● RECORDS PROVIDED
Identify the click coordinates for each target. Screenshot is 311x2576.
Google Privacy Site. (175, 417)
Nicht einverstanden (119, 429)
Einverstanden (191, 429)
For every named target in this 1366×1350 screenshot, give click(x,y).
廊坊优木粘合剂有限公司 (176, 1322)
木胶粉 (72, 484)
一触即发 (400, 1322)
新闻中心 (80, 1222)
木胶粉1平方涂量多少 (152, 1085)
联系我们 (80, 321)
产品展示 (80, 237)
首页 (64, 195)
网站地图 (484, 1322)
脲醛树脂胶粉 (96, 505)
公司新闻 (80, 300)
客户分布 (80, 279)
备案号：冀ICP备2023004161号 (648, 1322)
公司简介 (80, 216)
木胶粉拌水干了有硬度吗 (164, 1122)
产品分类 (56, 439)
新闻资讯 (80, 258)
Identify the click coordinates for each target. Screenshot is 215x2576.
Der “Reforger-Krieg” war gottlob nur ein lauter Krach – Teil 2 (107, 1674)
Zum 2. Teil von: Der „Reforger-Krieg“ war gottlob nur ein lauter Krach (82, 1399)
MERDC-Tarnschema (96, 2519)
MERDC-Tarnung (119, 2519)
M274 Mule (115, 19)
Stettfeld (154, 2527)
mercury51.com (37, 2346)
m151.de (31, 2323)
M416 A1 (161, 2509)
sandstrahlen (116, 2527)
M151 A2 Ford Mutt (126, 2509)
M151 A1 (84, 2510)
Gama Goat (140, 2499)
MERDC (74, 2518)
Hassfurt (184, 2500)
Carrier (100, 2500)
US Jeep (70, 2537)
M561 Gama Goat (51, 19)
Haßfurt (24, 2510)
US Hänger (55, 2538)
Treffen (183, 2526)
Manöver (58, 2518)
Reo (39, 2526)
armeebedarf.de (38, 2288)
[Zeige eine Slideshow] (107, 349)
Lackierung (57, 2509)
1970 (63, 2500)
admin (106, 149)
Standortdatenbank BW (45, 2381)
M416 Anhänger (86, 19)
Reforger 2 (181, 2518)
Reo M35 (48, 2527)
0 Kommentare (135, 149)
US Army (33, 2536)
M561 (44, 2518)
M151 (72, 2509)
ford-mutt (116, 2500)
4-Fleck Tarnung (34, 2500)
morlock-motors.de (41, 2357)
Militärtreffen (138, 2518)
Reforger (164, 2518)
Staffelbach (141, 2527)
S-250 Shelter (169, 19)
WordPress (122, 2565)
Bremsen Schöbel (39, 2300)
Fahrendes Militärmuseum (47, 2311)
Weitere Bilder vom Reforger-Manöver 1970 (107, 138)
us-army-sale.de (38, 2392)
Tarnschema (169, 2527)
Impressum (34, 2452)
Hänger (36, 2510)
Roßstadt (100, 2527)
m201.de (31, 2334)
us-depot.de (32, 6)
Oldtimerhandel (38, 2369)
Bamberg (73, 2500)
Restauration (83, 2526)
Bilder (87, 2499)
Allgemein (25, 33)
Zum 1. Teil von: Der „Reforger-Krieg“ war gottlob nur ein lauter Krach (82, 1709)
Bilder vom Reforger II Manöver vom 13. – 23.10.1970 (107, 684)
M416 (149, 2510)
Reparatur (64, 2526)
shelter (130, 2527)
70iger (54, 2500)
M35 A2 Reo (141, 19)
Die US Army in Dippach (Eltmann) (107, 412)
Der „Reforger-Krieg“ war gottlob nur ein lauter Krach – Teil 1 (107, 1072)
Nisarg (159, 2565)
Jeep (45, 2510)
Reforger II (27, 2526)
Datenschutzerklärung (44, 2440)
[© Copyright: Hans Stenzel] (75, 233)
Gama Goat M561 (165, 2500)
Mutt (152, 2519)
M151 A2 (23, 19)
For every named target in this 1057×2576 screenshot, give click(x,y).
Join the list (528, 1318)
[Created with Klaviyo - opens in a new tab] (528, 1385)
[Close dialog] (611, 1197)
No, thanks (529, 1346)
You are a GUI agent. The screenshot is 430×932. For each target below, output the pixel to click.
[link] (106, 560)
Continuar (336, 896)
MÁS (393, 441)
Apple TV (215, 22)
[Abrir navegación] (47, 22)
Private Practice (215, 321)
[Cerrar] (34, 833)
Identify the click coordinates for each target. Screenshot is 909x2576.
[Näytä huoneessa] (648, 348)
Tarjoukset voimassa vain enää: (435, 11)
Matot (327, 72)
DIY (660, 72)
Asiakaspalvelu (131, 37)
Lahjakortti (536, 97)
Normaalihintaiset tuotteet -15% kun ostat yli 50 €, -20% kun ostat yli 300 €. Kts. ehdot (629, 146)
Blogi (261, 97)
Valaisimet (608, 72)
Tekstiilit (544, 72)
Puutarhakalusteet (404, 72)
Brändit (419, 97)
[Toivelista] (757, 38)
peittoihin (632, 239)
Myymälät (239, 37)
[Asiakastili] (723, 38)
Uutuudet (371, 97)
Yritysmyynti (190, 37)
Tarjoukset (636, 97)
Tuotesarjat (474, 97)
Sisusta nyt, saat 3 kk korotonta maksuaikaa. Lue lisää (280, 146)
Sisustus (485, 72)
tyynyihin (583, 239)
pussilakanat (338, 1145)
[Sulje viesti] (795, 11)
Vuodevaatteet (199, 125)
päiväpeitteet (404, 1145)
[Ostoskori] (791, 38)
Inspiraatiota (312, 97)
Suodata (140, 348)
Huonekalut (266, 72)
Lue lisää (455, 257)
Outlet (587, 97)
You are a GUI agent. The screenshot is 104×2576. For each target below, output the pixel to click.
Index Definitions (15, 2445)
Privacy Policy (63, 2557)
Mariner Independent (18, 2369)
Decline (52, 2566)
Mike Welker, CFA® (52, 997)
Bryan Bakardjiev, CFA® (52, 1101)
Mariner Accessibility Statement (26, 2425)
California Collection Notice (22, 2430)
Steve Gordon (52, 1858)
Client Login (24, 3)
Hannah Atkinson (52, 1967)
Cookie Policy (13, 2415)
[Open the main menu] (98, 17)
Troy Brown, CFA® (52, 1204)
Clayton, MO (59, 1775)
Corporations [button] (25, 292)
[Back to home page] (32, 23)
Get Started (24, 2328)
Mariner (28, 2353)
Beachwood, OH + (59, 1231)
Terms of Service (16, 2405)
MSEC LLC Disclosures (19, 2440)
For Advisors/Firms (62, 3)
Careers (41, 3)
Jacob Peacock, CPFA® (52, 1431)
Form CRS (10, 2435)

● ASSIGNED TASK
Everything from the first line of the entries above through the line with "公司新闻 (80, 300)" is to be reproduced exactly, and nothing else.

● ANSWER TO THE PROBLEM
Identify the click coordinates for each target. Screenshot is 311x2576.
Google Privacy Site. (175, 417)
Nicht einverstanden (119, 429)
Einverstanden (191, 429)
For every named target in this 1366×1350 screenshot, give click(x,y).
廊坊优木粘合剂有限公司 (176, 1322)
木胶粉 (72, 484)
一触即发 (400, 1322)
新闻中心 (80, 1222)
木胶粉1平方涂量多少 (152, 1085)
联系我们 (80, 321)
产品展示 (80, 237)
首页 (64, 195)
网站地图 (484, 1322)
脲醛树脂胶粉 (96, 505)
公司新闻 (80, 300)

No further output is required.